Na cerimônia em que reassumiu as refinarias que eram da Petrobras, o presidente da Bolívia, Evo Morales, pediu que a Assembléia Constituinte proíba para sempre privatizações no país. "Que nunca mais voltem os ´vende-pátrias´. Que nunca nossas refinarias e recursos naturais sejam entregues às transnacionais". "



Até eu, que sou contra as privatizações, acho que "para sempre" é tanto tempo...

Oceania 1984/Brasil 2007

Finalmente, depois de alguma pressão de colegas, que acham um absurdo eu ler um livro de 300 e poucas páginas em mais de um mês (ok, eu tb acho), mas deve-se levar em consideração que eu lia antes de dormir, o que não otimiza muito o tempo de leitura, acho... Terminei de ler o 1984, de George Orwell, minha segunda incursão às idéias dele (li, tempos atrás, "A Revolução dos Bichos", fantástico, por sinal).

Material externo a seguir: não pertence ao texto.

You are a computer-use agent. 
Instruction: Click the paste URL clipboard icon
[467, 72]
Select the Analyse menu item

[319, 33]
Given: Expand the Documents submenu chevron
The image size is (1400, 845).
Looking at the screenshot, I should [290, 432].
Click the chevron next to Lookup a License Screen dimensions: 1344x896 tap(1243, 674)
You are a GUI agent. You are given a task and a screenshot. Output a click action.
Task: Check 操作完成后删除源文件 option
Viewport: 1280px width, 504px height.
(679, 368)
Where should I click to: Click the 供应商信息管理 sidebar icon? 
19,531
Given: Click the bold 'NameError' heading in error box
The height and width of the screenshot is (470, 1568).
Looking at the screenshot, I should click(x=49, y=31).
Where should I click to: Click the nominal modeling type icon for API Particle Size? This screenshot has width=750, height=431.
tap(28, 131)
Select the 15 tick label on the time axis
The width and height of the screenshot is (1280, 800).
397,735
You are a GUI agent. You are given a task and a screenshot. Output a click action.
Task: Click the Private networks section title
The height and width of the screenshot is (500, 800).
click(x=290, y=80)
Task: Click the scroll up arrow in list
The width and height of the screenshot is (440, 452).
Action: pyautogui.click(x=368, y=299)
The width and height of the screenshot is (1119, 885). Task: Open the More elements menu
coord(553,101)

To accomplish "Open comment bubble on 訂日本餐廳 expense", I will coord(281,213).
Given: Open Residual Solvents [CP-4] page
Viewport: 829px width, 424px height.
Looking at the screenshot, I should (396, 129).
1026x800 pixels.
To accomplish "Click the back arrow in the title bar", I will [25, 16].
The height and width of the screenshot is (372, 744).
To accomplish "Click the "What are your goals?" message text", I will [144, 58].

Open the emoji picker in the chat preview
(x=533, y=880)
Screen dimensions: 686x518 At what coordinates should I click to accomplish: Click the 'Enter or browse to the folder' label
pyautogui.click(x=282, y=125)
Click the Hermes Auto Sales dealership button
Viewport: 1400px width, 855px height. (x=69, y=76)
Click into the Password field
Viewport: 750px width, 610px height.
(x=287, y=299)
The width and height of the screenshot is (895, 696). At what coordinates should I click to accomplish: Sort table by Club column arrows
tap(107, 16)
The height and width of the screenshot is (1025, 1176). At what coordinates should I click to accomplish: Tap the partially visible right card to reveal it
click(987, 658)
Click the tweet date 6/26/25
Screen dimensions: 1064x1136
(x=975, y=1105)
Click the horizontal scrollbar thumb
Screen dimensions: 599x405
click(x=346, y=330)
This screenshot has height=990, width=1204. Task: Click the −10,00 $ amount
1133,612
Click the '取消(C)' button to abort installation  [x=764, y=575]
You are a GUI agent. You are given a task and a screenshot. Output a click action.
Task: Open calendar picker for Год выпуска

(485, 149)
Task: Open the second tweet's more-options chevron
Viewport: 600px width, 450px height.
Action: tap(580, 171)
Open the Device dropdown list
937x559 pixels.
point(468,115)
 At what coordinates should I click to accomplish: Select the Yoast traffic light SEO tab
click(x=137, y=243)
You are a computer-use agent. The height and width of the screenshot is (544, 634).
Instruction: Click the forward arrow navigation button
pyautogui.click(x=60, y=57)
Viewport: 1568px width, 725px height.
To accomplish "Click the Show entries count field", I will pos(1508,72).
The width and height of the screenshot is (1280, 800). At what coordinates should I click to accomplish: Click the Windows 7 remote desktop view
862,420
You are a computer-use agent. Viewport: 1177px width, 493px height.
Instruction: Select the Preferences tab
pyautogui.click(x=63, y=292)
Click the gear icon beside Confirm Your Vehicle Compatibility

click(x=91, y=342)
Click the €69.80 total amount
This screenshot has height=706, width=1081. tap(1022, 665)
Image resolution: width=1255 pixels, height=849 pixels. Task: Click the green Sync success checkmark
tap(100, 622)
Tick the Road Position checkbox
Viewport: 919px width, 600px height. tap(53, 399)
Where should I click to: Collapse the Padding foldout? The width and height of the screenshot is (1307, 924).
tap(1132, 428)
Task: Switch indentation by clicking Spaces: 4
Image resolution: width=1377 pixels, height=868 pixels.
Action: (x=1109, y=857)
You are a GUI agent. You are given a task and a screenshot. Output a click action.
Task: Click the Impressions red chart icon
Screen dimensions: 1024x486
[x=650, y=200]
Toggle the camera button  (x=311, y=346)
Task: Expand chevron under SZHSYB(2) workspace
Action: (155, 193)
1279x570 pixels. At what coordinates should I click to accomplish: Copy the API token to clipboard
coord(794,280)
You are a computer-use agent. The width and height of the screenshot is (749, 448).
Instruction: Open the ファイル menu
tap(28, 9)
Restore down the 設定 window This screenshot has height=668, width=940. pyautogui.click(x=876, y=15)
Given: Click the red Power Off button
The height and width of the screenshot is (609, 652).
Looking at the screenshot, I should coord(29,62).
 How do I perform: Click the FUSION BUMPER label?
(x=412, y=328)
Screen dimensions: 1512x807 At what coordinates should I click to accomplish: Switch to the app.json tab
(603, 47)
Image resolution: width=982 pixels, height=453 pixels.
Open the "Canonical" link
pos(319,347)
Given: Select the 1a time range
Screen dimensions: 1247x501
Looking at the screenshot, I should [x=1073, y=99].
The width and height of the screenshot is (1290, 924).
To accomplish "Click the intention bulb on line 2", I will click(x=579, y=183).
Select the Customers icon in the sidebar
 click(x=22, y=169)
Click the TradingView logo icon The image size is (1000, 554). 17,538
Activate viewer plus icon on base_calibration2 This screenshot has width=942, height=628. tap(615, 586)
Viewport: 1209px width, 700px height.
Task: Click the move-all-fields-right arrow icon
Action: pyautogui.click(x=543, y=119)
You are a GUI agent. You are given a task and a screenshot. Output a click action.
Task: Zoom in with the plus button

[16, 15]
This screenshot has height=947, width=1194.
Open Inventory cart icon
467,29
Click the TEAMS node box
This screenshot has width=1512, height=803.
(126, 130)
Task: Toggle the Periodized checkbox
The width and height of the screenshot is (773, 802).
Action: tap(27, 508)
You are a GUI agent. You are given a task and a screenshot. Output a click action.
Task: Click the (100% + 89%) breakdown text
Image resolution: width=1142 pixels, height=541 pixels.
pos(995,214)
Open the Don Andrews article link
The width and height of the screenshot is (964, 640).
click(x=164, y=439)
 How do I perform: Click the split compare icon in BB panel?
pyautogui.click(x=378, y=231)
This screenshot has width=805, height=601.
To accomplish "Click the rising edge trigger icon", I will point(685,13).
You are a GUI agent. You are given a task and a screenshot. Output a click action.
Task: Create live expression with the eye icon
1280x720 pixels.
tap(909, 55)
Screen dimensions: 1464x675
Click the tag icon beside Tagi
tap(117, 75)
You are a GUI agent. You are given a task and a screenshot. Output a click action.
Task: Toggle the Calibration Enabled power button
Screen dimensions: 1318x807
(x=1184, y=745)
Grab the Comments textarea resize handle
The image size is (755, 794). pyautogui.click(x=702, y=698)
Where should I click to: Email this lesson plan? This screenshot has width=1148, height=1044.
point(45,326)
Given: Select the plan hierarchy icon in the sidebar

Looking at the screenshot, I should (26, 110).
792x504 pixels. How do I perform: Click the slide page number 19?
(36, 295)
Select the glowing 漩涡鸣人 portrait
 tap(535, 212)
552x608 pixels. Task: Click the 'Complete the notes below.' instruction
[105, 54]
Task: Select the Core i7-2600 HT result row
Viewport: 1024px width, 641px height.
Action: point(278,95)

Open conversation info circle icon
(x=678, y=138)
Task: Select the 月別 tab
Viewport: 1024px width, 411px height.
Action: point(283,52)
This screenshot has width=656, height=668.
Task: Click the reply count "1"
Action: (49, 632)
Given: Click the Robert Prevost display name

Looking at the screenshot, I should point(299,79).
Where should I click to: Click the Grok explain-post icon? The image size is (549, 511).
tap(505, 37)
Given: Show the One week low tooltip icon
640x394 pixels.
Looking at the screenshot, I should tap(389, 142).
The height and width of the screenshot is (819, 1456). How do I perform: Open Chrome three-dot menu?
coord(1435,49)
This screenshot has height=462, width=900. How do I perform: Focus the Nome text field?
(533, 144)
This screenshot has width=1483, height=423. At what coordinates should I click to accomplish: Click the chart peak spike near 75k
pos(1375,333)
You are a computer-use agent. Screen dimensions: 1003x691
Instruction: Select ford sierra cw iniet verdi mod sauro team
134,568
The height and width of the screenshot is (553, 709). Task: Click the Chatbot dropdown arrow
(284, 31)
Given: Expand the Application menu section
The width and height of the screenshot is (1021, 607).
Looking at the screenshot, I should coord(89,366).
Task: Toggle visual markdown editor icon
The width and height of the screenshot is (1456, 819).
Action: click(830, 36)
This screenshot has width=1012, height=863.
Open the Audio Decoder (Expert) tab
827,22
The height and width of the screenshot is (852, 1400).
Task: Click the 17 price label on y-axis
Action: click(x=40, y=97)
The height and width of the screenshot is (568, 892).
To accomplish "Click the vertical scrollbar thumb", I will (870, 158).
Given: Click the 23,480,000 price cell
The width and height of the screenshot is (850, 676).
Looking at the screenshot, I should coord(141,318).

Coloco aqui um pouco da minha impressão sobre o livro, e uma pequena alusão à realidade brasileira.

O 1984, de George Orwell é muito bom. Entretanto, a visão pessimista do futuro da humanidade apresentada pelo autor seja pra lá de assustadora: uma sociedade em que o ser humano aparece mais e mais desumanizado. A sociedade é dominada pelo partido, e este, comandado pelo Grande Irmão, figura que controla todas as ações dos cidadãos, pois tudo vê.

Em alguns momentos isso pode parecer absurdo, mas se olhar bem, pode ser tomada parte dessa ameaça como verdade no Brasil atual, e é esta a reflexão que quero dos meus leitores: em que medida os clássicos da ficção podem antecipar ou traduzir questões importantes da política nacional.

Os altos índices de aceitação do Governo Lula podem ser interpretados como um dos momentos em que os personagens de Orwell demonstram uma inacreditável adoração pelo seu governante, mesmo com todas as atrocidades (no caso brasileiro, os escândalos de corrupção em que as pessoas envolvidas são, muitas delas, ligadas ao presidente por laços até de parentesco), ou os racionamentos de mantimentos (em terras tupiniquins, os atrasos nos aeroportos). Será que a exceção à regra pensa, ou as críticas estão proibidas pela thoughtpolice? Seremos, os críticos, falhas da matrix da sociedade brasileira?

Os caros leitores hão de concordar que a vida imita a arte... mas até quando?

terça-feira, junho 26, 2007

Bomba atômica no Brasil

Muito provavelmente será retomada a cosntrução da usina nuclear de Angra III. Era essa a notícia que chamou a atenção no Bom Dia Brasil hoje de manhã...

A justificativa era a diversificação da matriz energética brasileira, para evitar uma nova crise. Devería-se investir, dessa forma, eu energia eólica, hidrelétrica, termelétrica, com o gas do lixo... Acho uma pura besteira investir dinheiro em uma matriz energética que vai gerar lixo radioativo, que não tem ainda um destino definitivo (e seguro), e que está sendo deixada de lado por todos os países que a utilizam...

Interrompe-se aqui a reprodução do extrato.